The rights group say Morsi was only allowed three family visits in almost six years of solitary confinement, and was denied access to his lawyers or a doctor.

The Muslim Brotherhood’s political arm, the Freedom and Justice party, described Morsi’s death as an “assassination”.

Turkey’s President Recep Tayyip Erdogan, who was a close ally of Morsi, blamed Egypt’s “tyrants” for his death and described him as a martyr.

The Emir of Qatar, Sheikh Tamim bin Hamad Al Thani, another ally of the late leader, expressed his “deep sorrow” at the death.

British MP Crispin Blunt, who led a panel of politicians who warned in 2018 about the conditions of Morsi’s confinement, has called for a “reputable independent international investigation”.

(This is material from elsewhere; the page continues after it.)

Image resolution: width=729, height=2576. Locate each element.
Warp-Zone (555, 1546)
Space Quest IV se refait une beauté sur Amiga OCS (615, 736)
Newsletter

Born in the village of El-Adwah in 1951, Morsi studied Engineering at Cairo University in the 1970s before moving to the US to complete a PhD.

He was chosen as the Muslim Brotherhood’s presidential candidate for the 2012 election after the movement’s preferred choice was forced to pull out.

During his turbulent year in office, Morsi was accused of mounting an Islamist coup and mishandling the economy.

Public opposition to his government grew and millions of anti-government protesters took to the streets across Egypt to mark the first anniversary of the day he took office, on 30 June 2013.

Three days later, the army suspended the constitution, announced an interim government ahead of new elections and detained Morsi, who denounced the move as a coup.

Then army chief Mr. al-Sisi was elected president in 2014 and re-elected last year in polls rights groups called “farcical”.

Hundreds of people have been killed and tens of thousands of others detained in the subsequent crackdown.